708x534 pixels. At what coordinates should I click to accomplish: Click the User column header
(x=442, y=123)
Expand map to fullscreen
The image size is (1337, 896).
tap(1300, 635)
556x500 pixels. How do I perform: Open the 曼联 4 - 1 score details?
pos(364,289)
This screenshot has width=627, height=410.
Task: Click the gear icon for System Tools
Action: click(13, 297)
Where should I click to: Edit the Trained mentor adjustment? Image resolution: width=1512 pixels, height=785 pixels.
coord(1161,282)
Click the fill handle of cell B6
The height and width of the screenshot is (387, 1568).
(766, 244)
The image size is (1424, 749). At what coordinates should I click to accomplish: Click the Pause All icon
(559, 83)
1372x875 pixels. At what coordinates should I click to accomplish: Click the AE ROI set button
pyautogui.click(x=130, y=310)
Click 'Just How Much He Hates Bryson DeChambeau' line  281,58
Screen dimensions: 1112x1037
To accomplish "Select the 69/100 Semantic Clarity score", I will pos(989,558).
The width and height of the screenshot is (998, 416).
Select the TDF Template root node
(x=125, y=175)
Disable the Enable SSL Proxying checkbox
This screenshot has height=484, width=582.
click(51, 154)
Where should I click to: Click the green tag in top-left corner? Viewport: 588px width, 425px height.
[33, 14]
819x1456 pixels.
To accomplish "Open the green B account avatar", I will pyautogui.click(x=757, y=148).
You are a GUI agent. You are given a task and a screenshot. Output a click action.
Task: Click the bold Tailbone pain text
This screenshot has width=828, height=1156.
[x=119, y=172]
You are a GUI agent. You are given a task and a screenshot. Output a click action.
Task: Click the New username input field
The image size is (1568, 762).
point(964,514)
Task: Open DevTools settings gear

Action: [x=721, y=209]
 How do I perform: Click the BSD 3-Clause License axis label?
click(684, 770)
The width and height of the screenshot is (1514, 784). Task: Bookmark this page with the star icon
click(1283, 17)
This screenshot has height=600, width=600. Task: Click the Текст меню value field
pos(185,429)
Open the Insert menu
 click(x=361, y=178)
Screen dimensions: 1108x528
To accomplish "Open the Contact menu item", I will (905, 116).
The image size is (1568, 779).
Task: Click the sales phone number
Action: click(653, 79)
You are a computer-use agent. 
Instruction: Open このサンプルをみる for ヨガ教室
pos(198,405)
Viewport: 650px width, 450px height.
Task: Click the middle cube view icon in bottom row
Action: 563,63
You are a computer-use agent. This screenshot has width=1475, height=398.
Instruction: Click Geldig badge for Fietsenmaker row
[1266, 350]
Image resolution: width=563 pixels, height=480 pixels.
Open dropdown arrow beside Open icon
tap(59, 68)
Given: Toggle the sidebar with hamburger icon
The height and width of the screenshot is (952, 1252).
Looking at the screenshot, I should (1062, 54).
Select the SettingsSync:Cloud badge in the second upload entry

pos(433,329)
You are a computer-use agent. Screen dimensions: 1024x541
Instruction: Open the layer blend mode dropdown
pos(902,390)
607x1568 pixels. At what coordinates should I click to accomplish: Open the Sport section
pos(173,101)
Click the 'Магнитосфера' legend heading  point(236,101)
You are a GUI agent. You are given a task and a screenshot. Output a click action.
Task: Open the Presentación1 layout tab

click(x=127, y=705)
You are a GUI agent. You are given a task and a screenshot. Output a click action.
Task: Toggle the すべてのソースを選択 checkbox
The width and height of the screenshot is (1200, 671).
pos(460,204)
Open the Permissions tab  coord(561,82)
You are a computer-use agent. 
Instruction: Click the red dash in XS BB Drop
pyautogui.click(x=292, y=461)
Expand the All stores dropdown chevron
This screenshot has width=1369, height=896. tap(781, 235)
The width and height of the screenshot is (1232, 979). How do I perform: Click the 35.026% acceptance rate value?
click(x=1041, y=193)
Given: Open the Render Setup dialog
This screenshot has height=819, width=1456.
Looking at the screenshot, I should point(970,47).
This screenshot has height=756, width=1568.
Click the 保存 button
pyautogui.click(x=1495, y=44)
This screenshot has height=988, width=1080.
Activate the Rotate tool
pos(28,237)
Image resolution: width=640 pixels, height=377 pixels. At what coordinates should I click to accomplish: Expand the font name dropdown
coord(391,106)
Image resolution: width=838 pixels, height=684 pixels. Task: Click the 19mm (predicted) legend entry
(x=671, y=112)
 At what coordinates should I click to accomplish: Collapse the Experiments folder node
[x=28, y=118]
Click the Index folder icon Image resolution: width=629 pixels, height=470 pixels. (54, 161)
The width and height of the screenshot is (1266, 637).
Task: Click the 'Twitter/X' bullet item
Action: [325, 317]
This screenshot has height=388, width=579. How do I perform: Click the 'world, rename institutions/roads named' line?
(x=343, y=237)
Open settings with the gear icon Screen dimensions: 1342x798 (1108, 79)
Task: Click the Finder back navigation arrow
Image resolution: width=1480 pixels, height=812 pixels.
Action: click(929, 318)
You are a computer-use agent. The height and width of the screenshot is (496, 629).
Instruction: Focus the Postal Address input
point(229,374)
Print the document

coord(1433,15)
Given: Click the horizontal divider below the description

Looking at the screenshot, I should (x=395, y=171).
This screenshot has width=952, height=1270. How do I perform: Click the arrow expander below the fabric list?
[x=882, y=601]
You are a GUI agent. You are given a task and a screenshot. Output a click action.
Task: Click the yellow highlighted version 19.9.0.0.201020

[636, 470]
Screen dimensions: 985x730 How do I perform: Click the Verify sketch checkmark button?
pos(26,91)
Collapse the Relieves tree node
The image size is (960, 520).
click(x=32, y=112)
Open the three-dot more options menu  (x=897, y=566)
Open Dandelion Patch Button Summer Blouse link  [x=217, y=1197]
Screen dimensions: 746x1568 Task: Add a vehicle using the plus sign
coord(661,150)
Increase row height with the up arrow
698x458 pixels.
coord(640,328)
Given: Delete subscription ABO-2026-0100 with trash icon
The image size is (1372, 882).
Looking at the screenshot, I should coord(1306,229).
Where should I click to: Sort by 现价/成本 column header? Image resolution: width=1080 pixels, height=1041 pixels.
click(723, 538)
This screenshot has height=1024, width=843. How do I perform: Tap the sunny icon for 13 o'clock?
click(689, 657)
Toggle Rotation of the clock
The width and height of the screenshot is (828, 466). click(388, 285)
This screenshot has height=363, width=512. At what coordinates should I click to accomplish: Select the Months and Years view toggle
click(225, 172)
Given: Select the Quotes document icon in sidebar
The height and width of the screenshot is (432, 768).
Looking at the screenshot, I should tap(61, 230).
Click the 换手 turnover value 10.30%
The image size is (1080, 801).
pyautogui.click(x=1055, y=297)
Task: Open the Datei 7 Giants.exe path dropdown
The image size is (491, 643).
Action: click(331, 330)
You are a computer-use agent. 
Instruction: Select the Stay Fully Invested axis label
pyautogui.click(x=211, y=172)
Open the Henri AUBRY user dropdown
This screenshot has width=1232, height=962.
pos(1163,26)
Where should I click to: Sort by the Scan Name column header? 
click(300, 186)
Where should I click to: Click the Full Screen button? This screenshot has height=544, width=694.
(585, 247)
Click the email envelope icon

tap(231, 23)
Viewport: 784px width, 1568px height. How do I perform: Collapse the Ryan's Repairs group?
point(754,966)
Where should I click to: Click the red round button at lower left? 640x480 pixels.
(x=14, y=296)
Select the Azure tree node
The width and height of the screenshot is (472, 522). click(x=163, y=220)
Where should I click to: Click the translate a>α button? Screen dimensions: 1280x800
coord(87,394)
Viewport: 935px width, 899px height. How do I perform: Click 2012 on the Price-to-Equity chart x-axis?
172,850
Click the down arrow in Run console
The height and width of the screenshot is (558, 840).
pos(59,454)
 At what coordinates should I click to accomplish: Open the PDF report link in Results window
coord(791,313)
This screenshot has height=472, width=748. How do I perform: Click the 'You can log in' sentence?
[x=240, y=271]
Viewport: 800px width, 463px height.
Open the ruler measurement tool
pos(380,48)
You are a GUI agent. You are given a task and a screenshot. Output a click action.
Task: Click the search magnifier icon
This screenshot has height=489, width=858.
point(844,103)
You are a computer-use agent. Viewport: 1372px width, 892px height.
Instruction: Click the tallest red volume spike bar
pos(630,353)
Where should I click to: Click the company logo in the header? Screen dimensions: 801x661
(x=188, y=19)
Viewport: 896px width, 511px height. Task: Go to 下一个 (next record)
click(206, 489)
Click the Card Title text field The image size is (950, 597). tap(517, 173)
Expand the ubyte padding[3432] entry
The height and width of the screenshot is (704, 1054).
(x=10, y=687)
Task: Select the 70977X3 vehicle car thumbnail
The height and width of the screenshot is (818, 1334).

= = = = = = =

• _Problem_
Count the lines of the records that contain the word "legend" and give only that number.

• _Correct response_
2